Я уже привык к трусости греков. Но я вспомнил Никоса Он был храбрый. Он спасался от турецкого господина. А если этим господином был Вахель-паша? О, если это так, то я очень боялся за мальчика. Та ночь в гостинице… Меня словно озарило. Как он был неистов и прекрасен. О да, Никос заслуживал свободы.
— А вы не знаете, что делает Вахель-паша в Янине? — небрежно бросил я.
Атанасиус пристально посмотрел на меня. Его начало трясти.
— Я не знаю, — прошептал он и пришпорил лошадь.
Я подождал, пока он отъедет от меня на почтительное расстояние. Когда я присоединился к нему, никто из нас больше не упоминал о Вахель-паше.

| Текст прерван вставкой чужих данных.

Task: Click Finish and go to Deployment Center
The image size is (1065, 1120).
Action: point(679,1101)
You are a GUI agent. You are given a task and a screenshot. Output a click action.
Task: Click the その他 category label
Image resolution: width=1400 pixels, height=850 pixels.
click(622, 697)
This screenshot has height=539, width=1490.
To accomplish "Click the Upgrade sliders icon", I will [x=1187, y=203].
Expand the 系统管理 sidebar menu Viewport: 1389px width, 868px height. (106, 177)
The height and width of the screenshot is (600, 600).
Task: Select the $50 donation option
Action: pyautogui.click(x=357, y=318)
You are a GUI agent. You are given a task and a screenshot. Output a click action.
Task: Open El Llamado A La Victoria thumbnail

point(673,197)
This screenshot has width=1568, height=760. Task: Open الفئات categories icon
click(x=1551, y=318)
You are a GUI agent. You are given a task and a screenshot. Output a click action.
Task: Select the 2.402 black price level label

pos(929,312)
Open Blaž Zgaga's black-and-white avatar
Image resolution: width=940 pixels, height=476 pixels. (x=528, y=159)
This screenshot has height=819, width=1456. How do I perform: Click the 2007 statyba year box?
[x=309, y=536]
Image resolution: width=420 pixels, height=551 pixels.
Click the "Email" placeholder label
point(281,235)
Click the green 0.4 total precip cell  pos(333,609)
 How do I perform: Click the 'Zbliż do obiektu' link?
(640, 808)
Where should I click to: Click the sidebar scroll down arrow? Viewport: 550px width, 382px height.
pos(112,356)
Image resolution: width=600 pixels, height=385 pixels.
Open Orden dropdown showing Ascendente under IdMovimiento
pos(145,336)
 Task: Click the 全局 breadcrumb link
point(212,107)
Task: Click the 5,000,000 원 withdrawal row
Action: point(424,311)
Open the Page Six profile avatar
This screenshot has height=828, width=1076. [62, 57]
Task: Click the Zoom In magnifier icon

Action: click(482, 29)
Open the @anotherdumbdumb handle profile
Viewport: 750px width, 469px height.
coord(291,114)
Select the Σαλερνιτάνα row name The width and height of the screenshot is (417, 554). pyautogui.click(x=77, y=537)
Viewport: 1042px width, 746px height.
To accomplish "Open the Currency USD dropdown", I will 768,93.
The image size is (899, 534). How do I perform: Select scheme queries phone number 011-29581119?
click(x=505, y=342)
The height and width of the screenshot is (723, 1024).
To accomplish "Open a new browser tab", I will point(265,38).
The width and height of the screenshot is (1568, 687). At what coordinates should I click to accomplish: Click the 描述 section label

Мы провели день среди развалин древнего храма. Пока Хобхауз копался в камнях, делая бесчисленные записи, я присел в тени поверженной колонны, пребывая в поэтическом настроении. Красота неба и гор, печальные напоминания недолговечности окружающего, — все это глубоко трогало меня; я делал поэтические наброски, дремал и предавался своим мыслям. Когда стемнело и наступили багровые сумерки, мне стало труднее осознавать, сплю ли я или бодрствую, все вокруг меня казалось таким неестественно ярким, что я, пожалуй, впервые в жизни ощутил истинность бытия, его незримое присутствие в цветах, деревьях, траке, Даже в земле. Камни и почва казались мне созданными, как и я, из крови и плоти. Передо мной сидел заяц. Он смотрел на меня, и мне казалось, что я слышу биение его сердца в своих ушах и чувствую тепло его тела. Он побежал, и пульсирование его крови по артериям, сердцу, живому сердцу, омыло пейзаж красным и окрасило небеса. Я почувствовал сильную жажду, во рту у меня пересохло. Я встал, потирая шею, и в этот момент, наблюдая за исчезающим зайцем, я увидел Вахель-пашу.
Он следил за зверьком, стоя на скале, затем медленно спустился и прислонился к ней, похожий на некоего хищника гор, возможно волка, притаившегося среди скал. Заяц исчез, но паша все еще продолжал сидеть в засаде, и я понял, что он охотится за чем-то более ценным, чем заяц. Он повернулся ко мне. Его мертвенно-бледное лицо дышало странным спокойствием. Его взгляд, казалось, пронизывал меня до глубины моего сердца, в нем светилось знание моего естества и моих желаний. Он повернулся, принюхиваясь к воздуху, затем улыбнулся, и черты его лица потеряли вдруг четкость, спокойствие, исказившись завистью и отчаянием, и все же в облике его сохранилось выражение глубочайшей мудрости. Я поднялся, чтобы подойти к нему, и понял, что проснулся. Когда я взглянул на гору, Вахель-паши там не было. Значит, это был всего лишь сон — но я все же продолжал чувствовать какое-то беспокойство, и, пока мы следовали назад из развалин древнего храма, воспоминание об увиденном угнетало меня, словно это был не сон.